|ZFIN ID: ZDB-PUB-210302-15|
In vivo Imaging of Fully Active Brain Tissue in Awake Zebrafish Larvae and Juveniles by Skull and Skin Removal
Schramm, P., Hetsch, F., Meier, J.C., Köster, R.W.
|Source:||Journal of visualized experiments : JoVE (168): (Journal)|
|Registered Authors:||Köster, Reinhard W.|
|PubMed:||33645565 Full text @ J. Vis. Exp.|
Schramm, P., Hetsch, F., Meier, J.C., Köster, R.W. (2021) In vivo Imaging of Fully Active Brain Tissue in Awake Zebrafish Larvae and Juveniles by Skull and Skin Removal. Journal of visualized experiments : JoVE. (168):.
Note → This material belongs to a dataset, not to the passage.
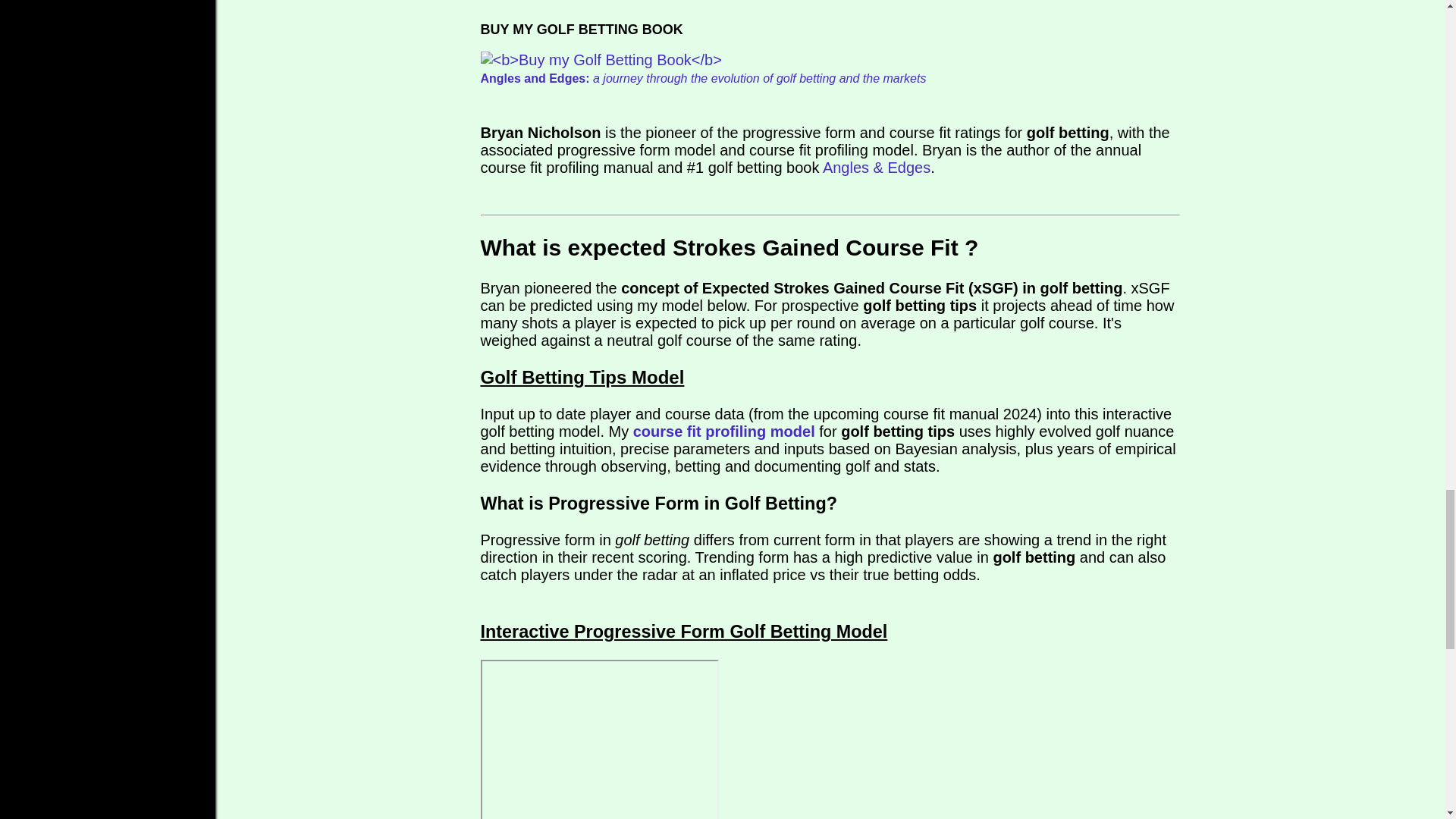
Angles and Edges: (534, 78)
course fit profiling model (724, 431)
Given the description of an element on the screen output the (x, y) to click on. 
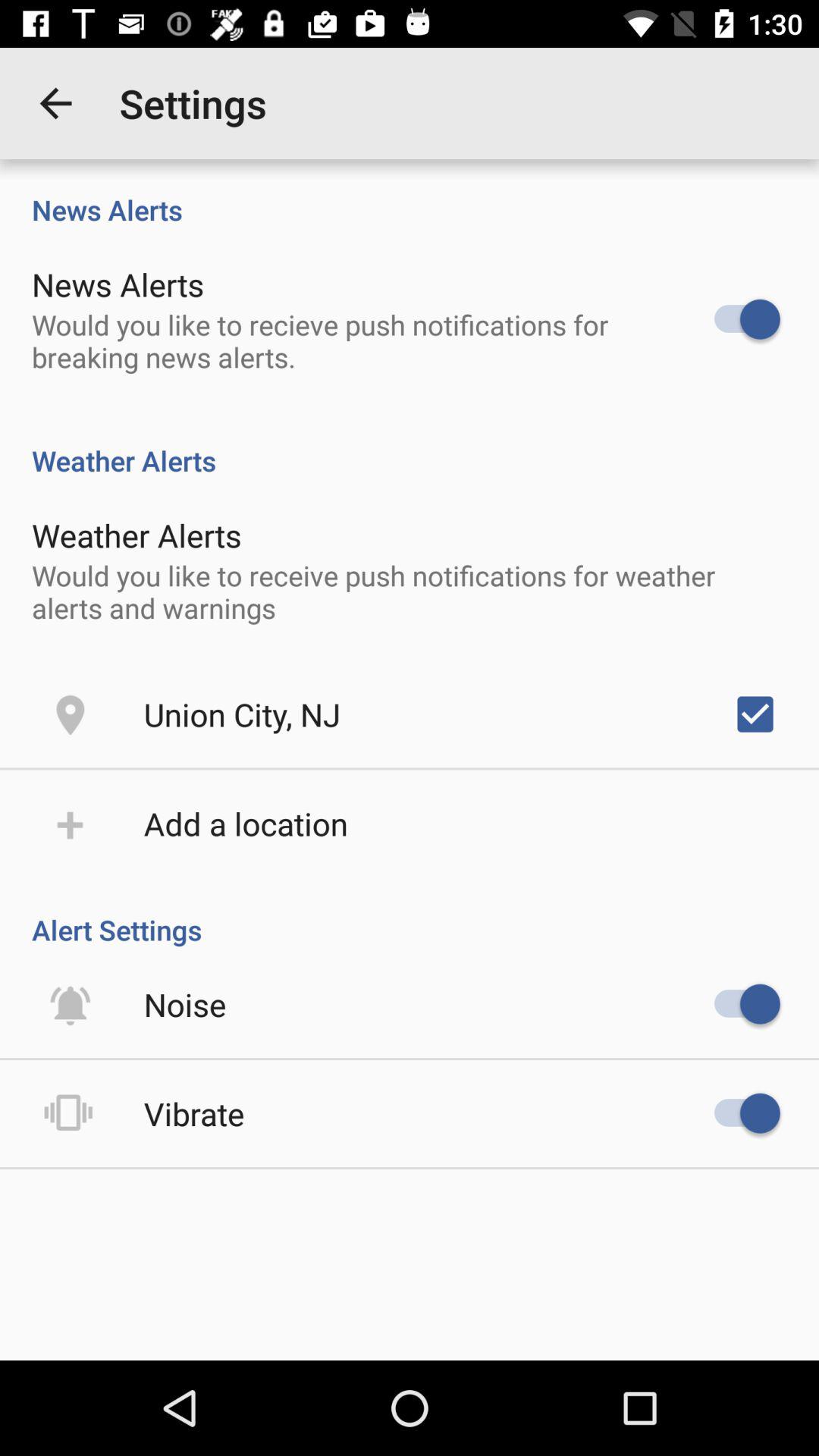
select the icon above vibrate (184, 1004)
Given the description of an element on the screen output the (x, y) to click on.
ABSTRACTUnderstanding the ephemeral changes that occur during brain development and maturation requires detailed high-resolution imaging in space and time at cellular and subcellular resolution. Advances in molecular and imaging technologies have allowed us to gain numerous detailed insights into cellular and molecular mechanisms of brain development in the transparent zebrafish embryo. Recently, processes of refinement of neuronal connectivity that occur at later larval stages several weeks after fertilization, which are for example control of social behavior, decision making or motivation-driven behavior, have moved into focus of research. At these stages, pigmentation of the zebrafish skin interferes with light penetration into brain tissue, and solutions for embryonic stages, e.g., pharmacological inhibition of pigmentation, are not feasible anymore. Therefore, a minimally invasive surgical solution for microscopy access to the brain of awake zebrafish is provided that is derived from electrophysiological approaches. In teleosts, skin and soft skull cartilage can be carefully removed by micro-peeling these layers, exposing underlying neurons and axonal tracts without damage. This allows for recording neuronal morphology, including synaptic structures and their molecular contents, and the observation of physiological changes such as Ca2+ transients or intracellular transport events. In addition, interrogation of these processes by means of pharmacological inhibition or optogenetic manipulation is feasible. This brain exposure approach provides information about structural and physiological changes in neurons as well as the correlation and interdependence of these events in live brain tissue in the range of minutes or hours. The technique is suitable for in vivo brain imaging of zebrafish larvae up to 30 days post fertilization, the latest developmental stage tested so far. It, thus, provides access to such important questions as synaptic refinement and scaling, axonal and dendritic transport, synaptic targeting of cytoskeletal cargo or local activity-dependent expression. Therefore, a broad use for this mounting and imaging approach can be anticipated.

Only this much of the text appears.